Приезжие из Москвы, мать и дочь Фишман, оказываются дальними родственницами Меерсона. Насколько дальними, неясно; дочка, Женя, проговаривается (хотя сразу же поправляется) в том смысле, что он чуть ли не ее сводный брат. Но тут запинается и сам сэр Элайджа, то ли остерегаясь бросить тень на Меерсона, то ли заволакивая туманом собственные взаимоотношения с дачницами.
Я тоже молчу, боясь обнаружить свою невнимательность, а главное, узнать — или выдать — слишком много. В тридцать седьмом мои родители уже поженились (и в декабре родился я), но по отцу моя мать была Жозефина Соломоновна Фиш, и в семье звалась Жоней… Мне внезапно предлагаются на выбор два варианта чудесного рождения, оба ценой ее адюльтера, а один — и инцеста; остается, впрочем, возможность удовольствоваться законной родословной, без претензий. Не исключено, что ответ, как бомба замедленного действия, таится в набухшем коме писем, к которому я так страшусь притронуться. Что, если там отыщутся конверты, помеченные Ак-Су?! Что, если нет? Чем тогда объяснить свои метания по заграницам, заглядывания в чужие глаза, дома и жизни?!..
Вместо некролога
Недавно в Лос-Анджелесе при невыясненных обстоятельствах прервался путь одной из загадочных фигур русской литературной эмиграции. Бо́льшая часть жизни Николая Николаевича Перепелова прошла на родине, где он сменил множество мест работы и был дважды женат, оба раза на известной филологине Нике Перловой. В Москве острили, что этот дубль был заключен на лингвистических небесах, предусмотревших двойное, с легкой вариацией, вложение фамилий, не забыв позаботиться о перекличке инициалов, значащей приставке и игре корневой семантики в отсветах блуждающего ударения (Перепело́в? Перепе́лов, Пере́пилов?…). И после второго развода они продолжали жить неразлучней близнецов, но на очередное предложение Н. Н. получил неожиданный для всех отказ (впрочем, остряки говорили, что Ника уже отдала ему обе руки, а обладание прочими конечностями не требует регистрации), который катапультировал его в следующую фазу его богатой превратностями судьбы. Отторгнутый материнским лоном семьи и обреченный скитаться в поисках потерянной половины, Н. Н. был подхвачен эмиграционной волной 70-х годов, облекшей умозрительную идею скитания разреженной, но зримой, реальностью сетки географических координат. Перемена мест службы и принцип редупликации проецируются теперь уже на карту мира — Хайфа, Лондон, Иерусалим, Эдмонтон, Монреаль, снова Лондон…, а третий и последний виток жизненной спирали, подобно отливу, оставляет Н. Н. на Западном Побережье США, где и проходят его закатные годы — без передвижений, без повторов и без работы.

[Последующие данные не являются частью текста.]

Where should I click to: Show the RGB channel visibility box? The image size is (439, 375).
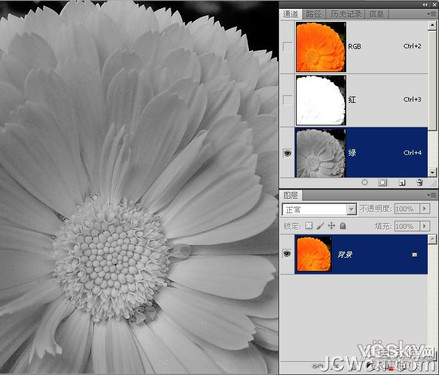coord(287,47)
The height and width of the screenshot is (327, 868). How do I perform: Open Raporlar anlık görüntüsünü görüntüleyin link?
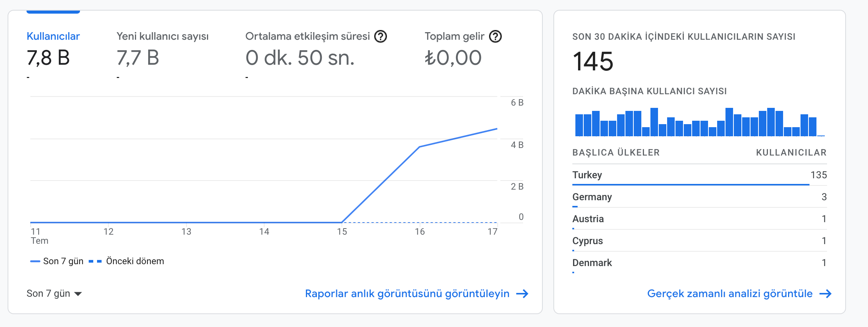pos(407,294)
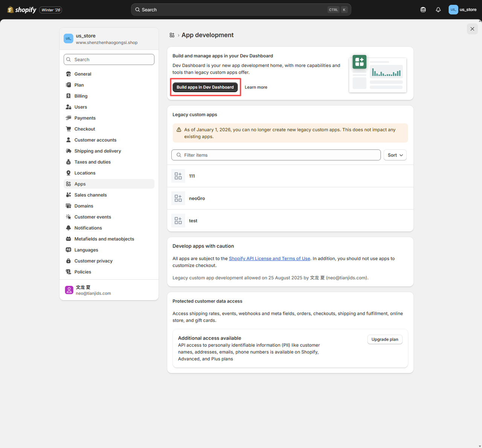
Task: Click the apps breadcrumb icon beside App development
Action: (172, 35)

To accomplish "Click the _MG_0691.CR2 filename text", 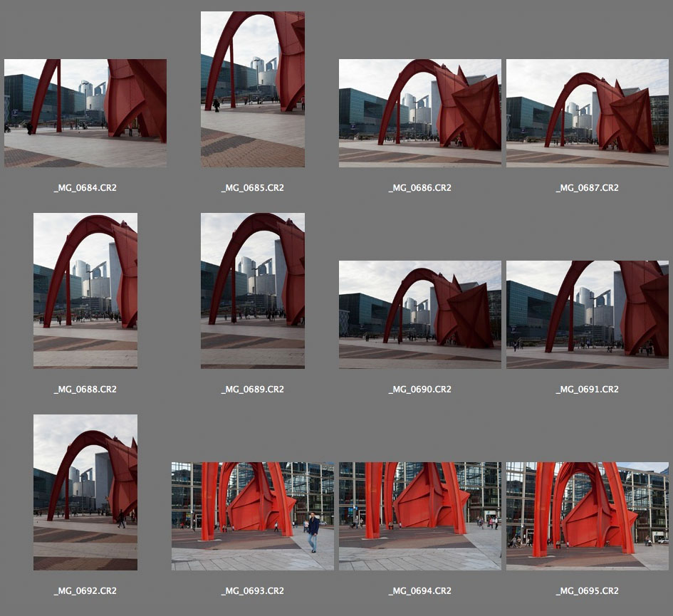I will (x=587, y=390).
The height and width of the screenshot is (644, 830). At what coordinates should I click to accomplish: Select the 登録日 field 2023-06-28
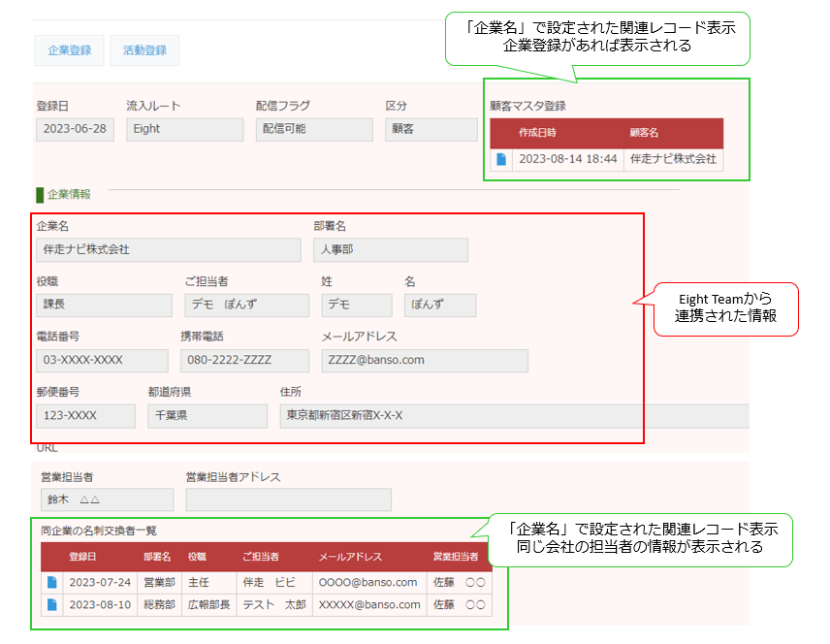point(75,130)
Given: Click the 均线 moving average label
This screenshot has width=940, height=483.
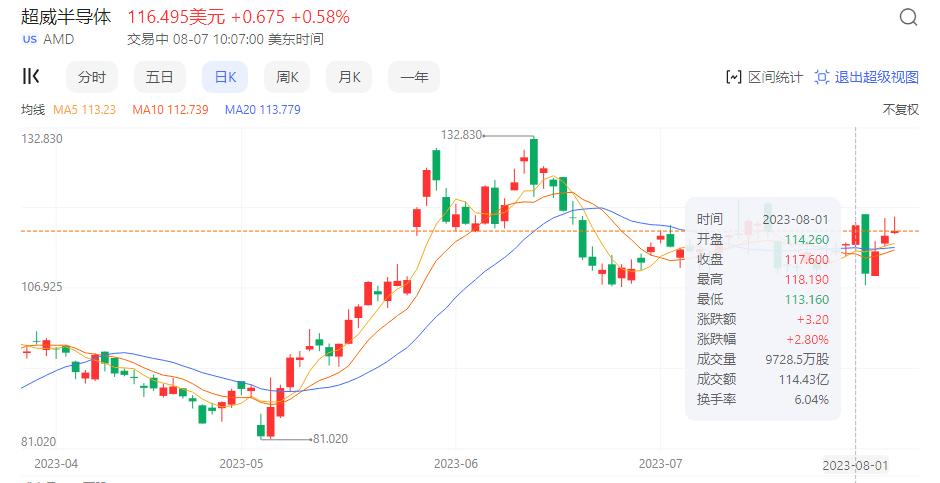Looking at the screenshot, I should 33,110.
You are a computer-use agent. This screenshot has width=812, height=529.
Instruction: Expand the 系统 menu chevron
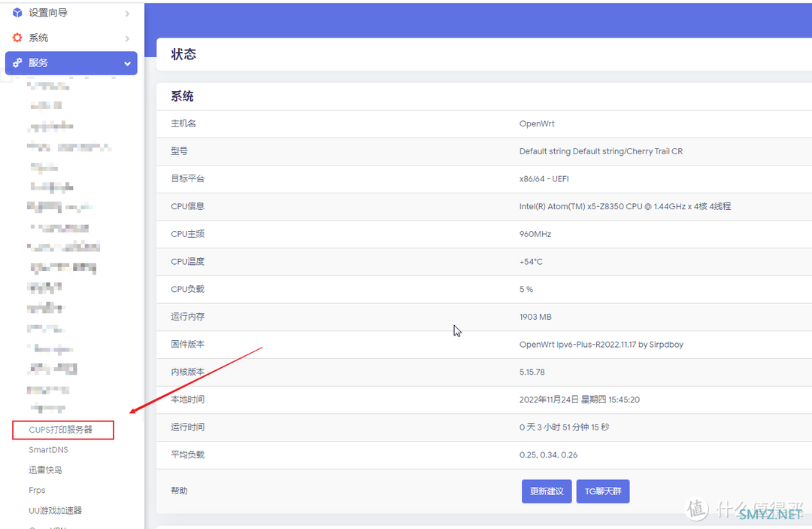click(x=127, y=38)
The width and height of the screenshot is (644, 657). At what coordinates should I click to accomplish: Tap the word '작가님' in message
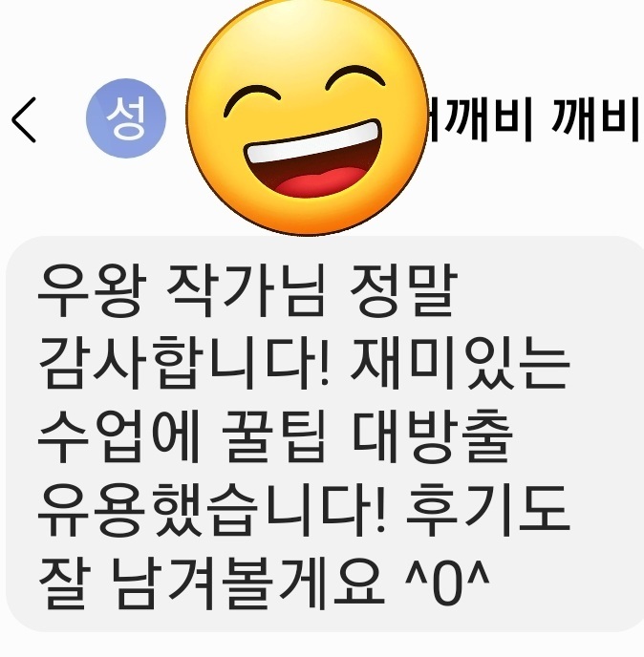[246, 290]
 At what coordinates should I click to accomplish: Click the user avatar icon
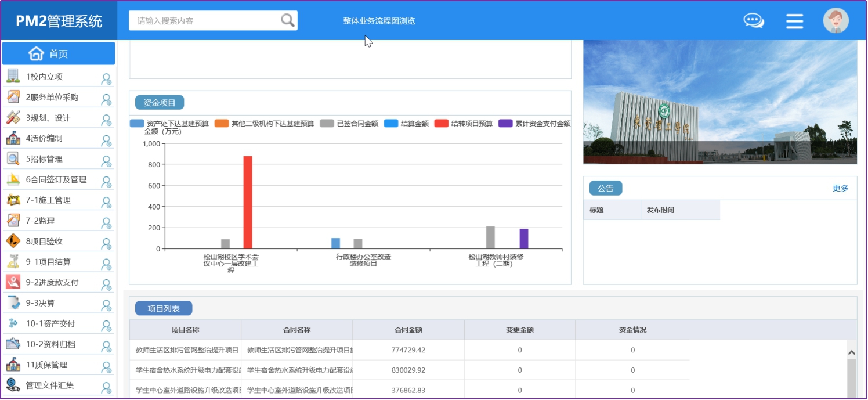(x=836, y=21)
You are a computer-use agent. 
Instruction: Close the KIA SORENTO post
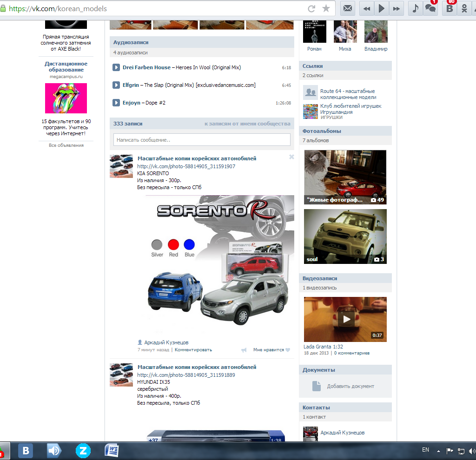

Погружение в калифорнийскую среду сопряжено было для Н. Н. с обычными эмигрантскими метаниями между ассимиляцией и отталкиванием, пока беспокойный маятник не остановился, наконец, на точке компромисса, отвечавшего идее Н. Н. о ненужности вхождения в жизнь, сердцевину которой следует искать на ее обочине. Н. Н. переменил фамилию (упростив ее — по подсказке иммиграционного чиновника и не без ностальгического жеста в сторону далекой возлюбленной — до Рerle), что, впрочем, осталось достоянием официальных бумаг и учреждений, ибо в русской колонии он был известен просто как Николай Николаевич, и всецело предался теории и практике диетического питания, телесной гигиены и тщательно организованной общей релаксации. Не работая, он не мог, однако, позволить себе даже самого скромного гимнастического тренажера. Поэтому он сразу же отказался от дорогостоящих видов легкой и тяжелой атлетики, заменив их тотальным джоггингом и плаванием в океане. Бег взял на себя и функции транспорта, освободив Н. Н. от расходов на машину и травматического опыта уроков вождения. Загорелый торс Н. Н., бегущего вдоль пляжей Санта-Моники, Венис-бича и Марина-дель-Рей, экономно одетого в плавки да элегантно седеющий собственный мех, если не считать специального набедренного пояса с аккуратно сложенной майкой (на случай посещения магазинов и иных присутственных мест) и пластмассовой бутылочкой питательного раствора, стал одной из достопримечательностей Вест-Сайда и, как говорят, до сих пор может быть опознан желающими в многофигурной настенной фреске, украшающей один из подземных путепроводов Санта-Моники, где пророческая фантазия местного художника представила Н. Н. слегка парящим в беге то ли по волнам, то ли по спинам дельфинов. По-своему разрешив проблему интеграции в биосферу и окружающий социум, Н. Н. создал и тут же занял особую экологическую нишу, явив миру образ русского Керуака — на дороге, но без машины.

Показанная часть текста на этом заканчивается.